OBEX (2025): An agoraphobic computer nerd travels inside a video game to rescue his dog, kidnapped by the demon-boss Ixaroth. Another quirky, warm-hearted, and lightly surreal parable from Albert Birney (SYLVIO, STRAWBERRY MANSION), this time with a 1980s VHS/Macintosh aesthetic (and, for some reason, presented in black and white). 3/5.
I'll take you places the hand of man has not yet set foot...

Alex

The Trail.

A mute young woman goes on a hike and has an extraterrestrial encounter. With very few words spoken, this movie relies on visuals and background music to convey all emotion. It's very slowly paced, and your entertainment is going to vary widely according to your tolerance for that. 2/3rds of the way through it and its kept me interested enough to want to watch it to the end.
Hail to thyself
For I am my own master
I am my own god
I require no shepherd
For I am no sheep.

Jim H

You're Next - Still a really fun film, though I think I've seen it too many times now, some of it gets a little thin eventually.  I appreciate the film reframing who the hunted and hunted are in the last act, something I didn't quite notice the first few times.  Another bit - KPG, the military company the father works for, is the same company Lance Reddick works for in the Guest.  Shared universe it seems. 

lester1/2jr

Super Snooper (1980) aka Super Fuzz. I've now seen this 3 times in the span of 30 years. Each time I forgot everything about it, I don't know why. I don't watch many comedies as I'm sort of allergic to the post "There's Something about Mary" endless gross out humor and "but it has a heart" warmth combo, so this provided some badly needed variety. It's a little long though (one hour and 45 minutes) and the plot is rather thin. Whatever, it still rules.

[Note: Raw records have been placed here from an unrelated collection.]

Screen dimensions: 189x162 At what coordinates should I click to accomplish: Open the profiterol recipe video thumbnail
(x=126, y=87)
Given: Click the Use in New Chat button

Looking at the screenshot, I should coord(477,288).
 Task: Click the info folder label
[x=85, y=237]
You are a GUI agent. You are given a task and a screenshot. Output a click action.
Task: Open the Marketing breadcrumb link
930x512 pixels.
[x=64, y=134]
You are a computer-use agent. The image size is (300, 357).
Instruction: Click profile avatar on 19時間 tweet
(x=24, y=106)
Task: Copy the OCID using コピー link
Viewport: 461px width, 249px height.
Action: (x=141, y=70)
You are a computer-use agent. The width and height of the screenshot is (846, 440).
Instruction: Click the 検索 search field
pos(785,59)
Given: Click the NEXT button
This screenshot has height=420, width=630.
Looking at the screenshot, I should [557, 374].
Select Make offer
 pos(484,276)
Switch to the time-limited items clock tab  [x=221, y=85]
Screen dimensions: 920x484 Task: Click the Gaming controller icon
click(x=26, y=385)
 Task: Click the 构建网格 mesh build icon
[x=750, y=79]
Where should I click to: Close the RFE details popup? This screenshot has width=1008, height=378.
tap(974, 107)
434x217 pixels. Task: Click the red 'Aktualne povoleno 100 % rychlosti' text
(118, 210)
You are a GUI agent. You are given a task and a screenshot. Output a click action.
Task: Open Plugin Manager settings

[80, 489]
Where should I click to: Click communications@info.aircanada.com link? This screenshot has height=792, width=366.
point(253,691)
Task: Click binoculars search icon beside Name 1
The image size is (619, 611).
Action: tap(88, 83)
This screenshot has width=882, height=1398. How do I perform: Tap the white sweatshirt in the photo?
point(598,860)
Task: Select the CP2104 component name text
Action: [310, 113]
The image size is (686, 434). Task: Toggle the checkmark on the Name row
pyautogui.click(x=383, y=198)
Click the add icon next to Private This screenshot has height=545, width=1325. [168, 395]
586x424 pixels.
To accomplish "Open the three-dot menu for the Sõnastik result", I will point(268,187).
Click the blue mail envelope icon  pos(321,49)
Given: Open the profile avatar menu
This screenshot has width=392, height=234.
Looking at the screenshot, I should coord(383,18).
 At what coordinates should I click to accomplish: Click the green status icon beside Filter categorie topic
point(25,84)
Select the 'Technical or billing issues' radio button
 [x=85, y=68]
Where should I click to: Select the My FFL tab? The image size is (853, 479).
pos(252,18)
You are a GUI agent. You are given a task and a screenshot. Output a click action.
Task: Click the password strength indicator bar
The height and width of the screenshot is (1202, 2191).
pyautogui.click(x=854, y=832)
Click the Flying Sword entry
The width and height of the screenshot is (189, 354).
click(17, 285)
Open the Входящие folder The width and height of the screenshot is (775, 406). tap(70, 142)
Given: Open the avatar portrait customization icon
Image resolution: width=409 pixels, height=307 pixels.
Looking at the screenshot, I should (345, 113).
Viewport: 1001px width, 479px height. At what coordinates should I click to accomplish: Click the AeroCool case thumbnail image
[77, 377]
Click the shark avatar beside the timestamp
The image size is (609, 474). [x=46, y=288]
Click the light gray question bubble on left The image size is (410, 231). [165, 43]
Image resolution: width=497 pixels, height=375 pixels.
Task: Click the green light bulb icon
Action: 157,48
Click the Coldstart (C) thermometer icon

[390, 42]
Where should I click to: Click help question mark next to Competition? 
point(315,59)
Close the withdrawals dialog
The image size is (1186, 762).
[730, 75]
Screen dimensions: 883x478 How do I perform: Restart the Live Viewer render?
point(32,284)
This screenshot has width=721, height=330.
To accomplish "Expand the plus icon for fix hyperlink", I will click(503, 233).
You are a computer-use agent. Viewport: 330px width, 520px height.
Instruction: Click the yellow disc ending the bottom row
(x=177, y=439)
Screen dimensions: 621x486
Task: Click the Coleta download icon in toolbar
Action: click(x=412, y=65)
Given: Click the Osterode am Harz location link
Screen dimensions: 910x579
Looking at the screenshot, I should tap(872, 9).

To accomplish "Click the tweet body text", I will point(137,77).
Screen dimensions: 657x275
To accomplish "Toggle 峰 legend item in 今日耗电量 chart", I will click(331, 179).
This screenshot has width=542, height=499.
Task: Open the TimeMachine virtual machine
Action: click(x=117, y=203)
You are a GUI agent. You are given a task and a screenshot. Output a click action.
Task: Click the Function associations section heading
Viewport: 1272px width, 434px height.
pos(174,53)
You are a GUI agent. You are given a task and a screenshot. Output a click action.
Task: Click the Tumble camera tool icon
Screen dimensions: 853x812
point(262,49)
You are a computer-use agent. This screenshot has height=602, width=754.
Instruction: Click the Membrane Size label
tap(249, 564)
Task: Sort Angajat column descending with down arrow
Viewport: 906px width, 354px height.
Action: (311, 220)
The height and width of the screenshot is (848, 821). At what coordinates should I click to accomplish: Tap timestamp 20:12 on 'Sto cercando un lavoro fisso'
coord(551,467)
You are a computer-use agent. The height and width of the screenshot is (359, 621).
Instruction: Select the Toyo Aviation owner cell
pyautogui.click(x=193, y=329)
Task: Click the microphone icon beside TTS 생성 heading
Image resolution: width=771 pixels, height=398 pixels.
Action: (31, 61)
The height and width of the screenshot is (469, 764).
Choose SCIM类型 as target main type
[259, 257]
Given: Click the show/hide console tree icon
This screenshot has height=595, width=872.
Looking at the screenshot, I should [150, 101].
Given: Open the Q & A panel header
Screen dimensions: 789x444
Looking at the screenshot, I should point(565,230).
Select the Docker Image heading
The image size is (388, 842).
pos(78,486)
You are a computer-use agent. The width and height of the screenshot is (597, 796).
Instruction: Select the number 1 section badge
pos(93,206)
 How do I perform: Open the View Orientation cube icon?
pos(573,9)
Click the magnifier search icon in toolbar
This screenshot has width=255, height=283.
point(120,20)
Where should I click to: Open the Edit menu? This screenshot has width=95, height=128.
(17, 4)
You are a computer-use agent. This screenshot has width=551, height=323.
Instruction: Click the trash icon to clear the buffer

Charismatic lead actor Terence Hill is a new cop working with grizzled veteran Ernest Borgnine, who seems to have a great time here. He gets zapped by nuclear rays and turns into Super Snooper. There's really no limit to his powers when he uses them and it defies all rational logic. I saw another Italian movie "Super Argo Man" that did that; Where the powers make him basically God and why doesn't he just snap his fingers and solve all known problems on Earth? Americans raised on super hero comics don't go for that, really.

"Supaah Snupaaaaah" 4.75 /5 can't wait to watch it again in 10.2 years.

indianasmith

WEAPONS (2025)  Re-watched this one last night, and still think it's one of the best horror films in the last decade. HIGHLY recommended!  5/5

GRAVEYARD SHARK (2024) - So I've been on a TubiTV bad movie kick lately, and this one DEFINITELY checks all the B-movie boxes, and checks them with enthusiasm!  The "shark" is actually a human/mermaid hybrid with the skull of a hammerhead shark, and he is NOT CGI!!!  That alone makes this one worth checking out. Throw in gallons of fake blood, the occasional gratuitous nudity, and dialogue that is so bad it must be heard to be believed, and you have one of the best bad movies I've seen in a while!  5/5
"I shall smite you in the nostrils with a rod of iron, and wax your spleen with Efferdent!!"

M.10rda

I went to film school w/ the screenwriter of YOU'RE NEXT and THE GUEST. He's a smart guy and I wish he could've continued creating his shared universe instead of having to write crap like the BLAIR WITCH reboot for $. He also co-starred in one of the features I made in '99, which shares some general plot elements/beats w/ YOU'RE NEXT. I ain't mad about it, we were pretty good friends and spent lots of time talking about things we wished we'd see happen in horror movies.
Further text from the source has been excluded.